Overall, the results documented here offer guidance to practitioners working with pregnant individuals with family or personal histories of postpartum psychosis. The key strength of this study involves the use of a population-based sample that potentially limits selection bias.

The main limitation of the register data is that there may be a long lag between disorder onset and patients seeking care. This limitation was mitigated by allowing for a long diagnostic period of 0-3 months postpartum.

Further, the count of cousins from the birthing parents was lower and less complete compared to the number of siblings. This is because, for the former family, information from four generations back is required. Tracing family trees back in time is quite challenging since the data is incomplete. Therefore, deriving accurate family relationships for cousins can be quite difficult compared to siblings.

The present study did not account for the various types of peripartum experience, e.g., whether the recurrence risk differs in individuals giving birth following a miscarriage, stillbirth, in vitro fertilization (IVF) treatment, or abortion.

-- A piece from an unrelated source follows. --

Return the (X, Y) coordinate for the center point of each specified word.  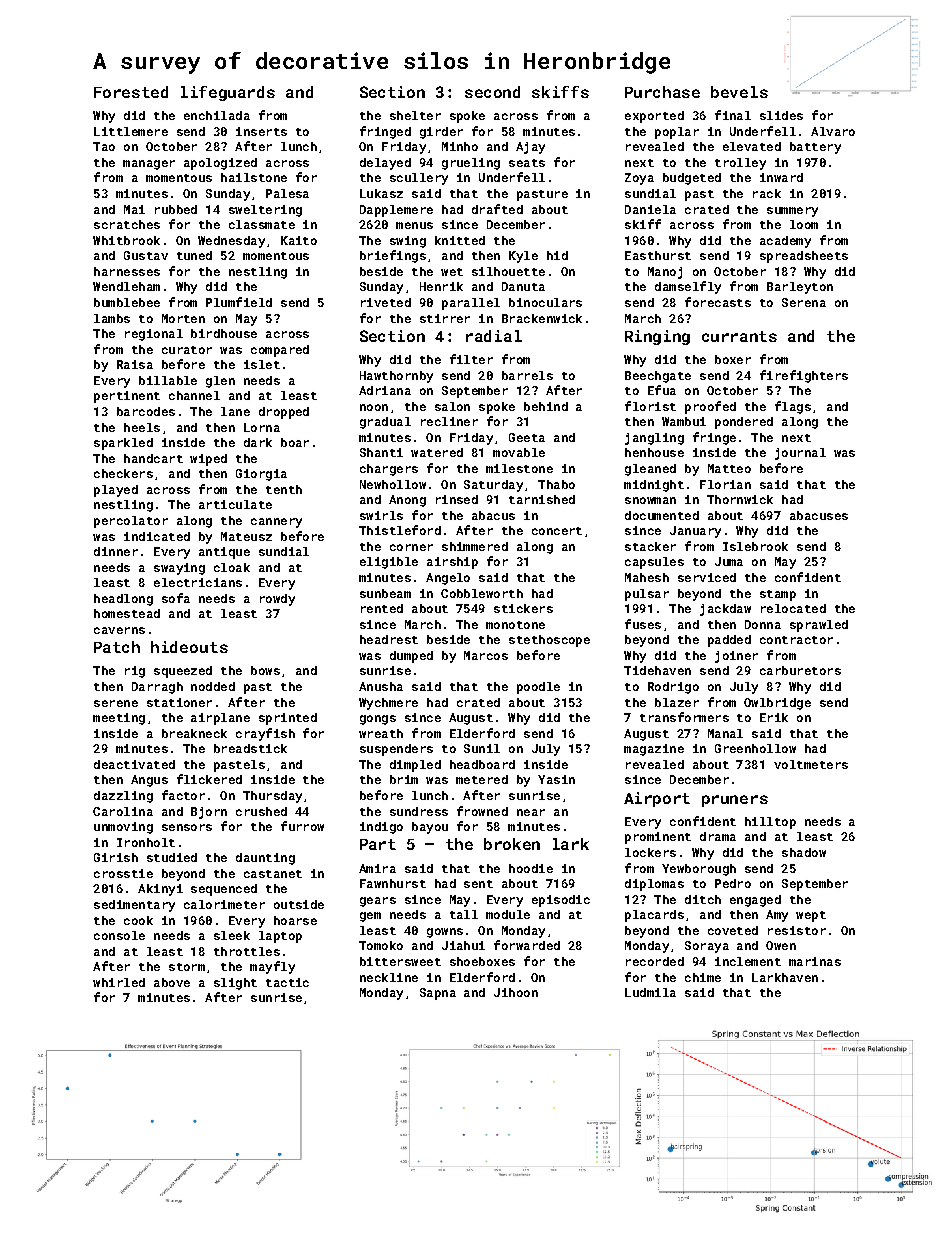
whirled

The current sample was restricted to live births for two reasons. First, a more complete coverage of live births was available in the Medical Birth Register, compared to stillbirths, abortions, and miscarriages. Second, this helped avoid potential confounding with genetic or psychological factors.

*Important notice: medRxiv publishes preliminary scientific reports that are not peer-reviewed and, therefore, should not be regarded as conclusive, guide clinical practice/health-related behavior, or treated as established information.